Tuesday night may come and go with marginal impact from a sketchy choice made by U.S. Soccer, without any dent to the U.S. national team’s drive for Brazil 2014.
If so, the United States soccer establishment will have luckily escaped its own poor choice regarding Tuesday’s big match against Panama.
In order to finally bring a World Cup qualifier to Seattle, certainly a deserving market, U.S. Soccer and the Sounders arranged to install a temporary grass surface inside Seattle’s CenturyLink Field.
It was a bad decision, one that poses unnecessary risk. These temporary fields tend to be consistently unruly, highly imperfect at very best, potentially injurious and difficult to navigate at their worst.
(MORE: One player has already called out the CenturyLink surface)
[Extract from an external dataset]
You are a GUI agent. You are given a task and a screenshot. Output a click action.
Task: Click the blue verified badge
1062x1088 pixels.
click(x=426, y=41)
Some tend to behave better than others, but we are generally talking about degrees of imperfection when it comes to the troubling seams, the tendency to be slippery and the listless bounce of the installed sod. Does anybody remember how bad it was at Ford Field three years ago as the United States topped Canada to open that year’s Gold Cup? It would have been comical how awful that thing was, except that it was actually dangerous.
What then-U.S. manager Bob Bradley told Reuters: “For the players it is very, very hard. Recovery is hard, it is tough on the legs during the game, you see guys slipping. Hopefully we can find a better way because we love coming to amazing stadiums like this.”
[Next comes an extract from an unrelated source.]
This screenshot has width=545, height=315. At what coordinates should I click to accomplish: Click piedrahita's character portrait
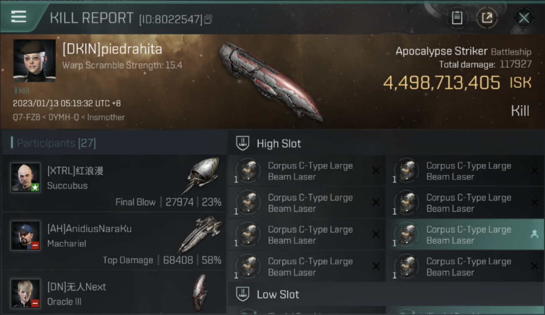(x=34, y=60)
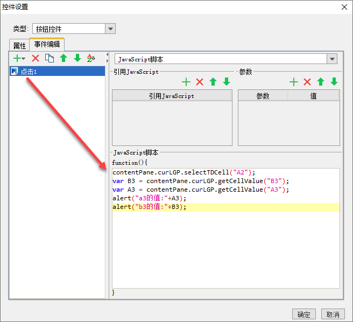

U.S. midfielder Clint Dempsey was even more to the point about that highly flawed surface at Ford Field: “It’s tough. I don’t know why they would schedule [games] in venues where you have to lay the grass over the turf.”
Indeed.
Again, it’s great that Seattle and the Pacific Northwest get the match. The crowd will be great and the atmosphere will bubble with brilliance. But it’s this simple: If the United States soccer federation wanted to stage a match in Seattle they should have just accepted the artificial surface, one that is FIFA approved for World Cup qualifiers.
(MORE: U.S. national team morning news roundup)
I know that might generate some player push back. A bit of outdated thinking still infects some of the athletes (and their agents, and their clubs, two elements that have financial interests in their players’ health) regarding artificial surface. But players will generally acquiesce and perform on plastic when the big occasions call for it.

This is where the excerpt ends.